[Collected data]
[Start of Attachment]

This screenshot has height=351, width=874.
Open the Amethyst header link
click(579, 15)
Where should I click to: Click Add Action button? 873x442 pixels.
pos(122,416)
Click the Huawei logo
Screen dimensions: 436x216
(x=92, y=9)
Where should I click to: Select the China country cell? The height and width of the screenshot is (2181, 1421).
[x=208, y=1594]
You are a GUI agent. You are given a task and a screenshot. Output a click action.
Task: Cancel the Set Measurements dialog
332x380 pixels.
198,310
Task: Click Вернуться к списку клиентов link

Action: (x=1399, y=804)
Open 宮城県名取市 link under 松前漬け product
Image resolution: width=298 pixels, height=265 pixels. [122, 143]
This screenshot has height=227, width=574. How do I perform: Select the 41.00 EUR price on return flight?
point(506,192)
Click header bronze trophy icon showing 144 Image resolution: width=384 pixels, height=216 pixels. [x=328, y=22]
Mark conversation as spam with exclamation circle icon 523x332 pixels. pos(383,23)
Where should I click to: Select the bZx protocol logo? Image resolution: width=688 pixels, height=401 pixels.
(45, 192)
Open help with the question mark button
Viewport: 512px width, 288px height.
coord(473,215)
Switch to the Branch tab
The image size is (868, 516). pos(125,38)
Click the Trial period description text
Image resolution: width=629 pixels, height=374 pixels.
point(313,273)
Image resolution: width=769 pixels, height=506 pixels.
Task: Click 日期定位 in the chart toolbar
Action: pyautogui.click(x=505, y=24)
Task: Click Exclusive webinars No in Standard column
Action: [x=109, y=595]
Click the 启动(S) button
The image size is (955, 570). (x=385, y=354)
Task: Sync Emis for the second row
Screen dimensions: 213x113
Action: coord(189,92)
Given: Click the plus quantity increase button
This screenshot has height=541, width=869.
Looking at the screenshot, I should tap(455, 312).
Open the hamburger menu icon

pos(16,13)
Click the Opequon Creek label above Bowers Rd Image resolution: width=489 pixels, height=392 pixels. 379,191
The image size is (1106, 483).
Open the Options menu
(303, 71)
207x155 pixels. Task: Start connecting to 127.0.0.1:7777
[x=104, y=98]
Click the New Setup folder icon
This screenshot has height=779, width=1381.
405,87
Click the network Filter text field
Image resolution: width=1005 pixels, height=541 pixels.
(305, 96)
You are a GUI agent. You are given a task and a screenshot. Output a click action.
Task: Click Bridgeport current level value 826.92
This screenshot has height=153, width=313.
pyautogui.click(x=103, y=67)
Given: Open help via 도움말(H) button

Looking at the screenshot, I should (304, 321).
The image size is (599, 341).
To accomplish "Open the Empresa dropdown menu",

[End of Attachment]

- **WHAT THE TASK ASKS**:
For each line above that contains "text", make a copy.

- **ANSWER FOR THIS EXERCISE**:
Click the Trial period description text
Click the network Filter text field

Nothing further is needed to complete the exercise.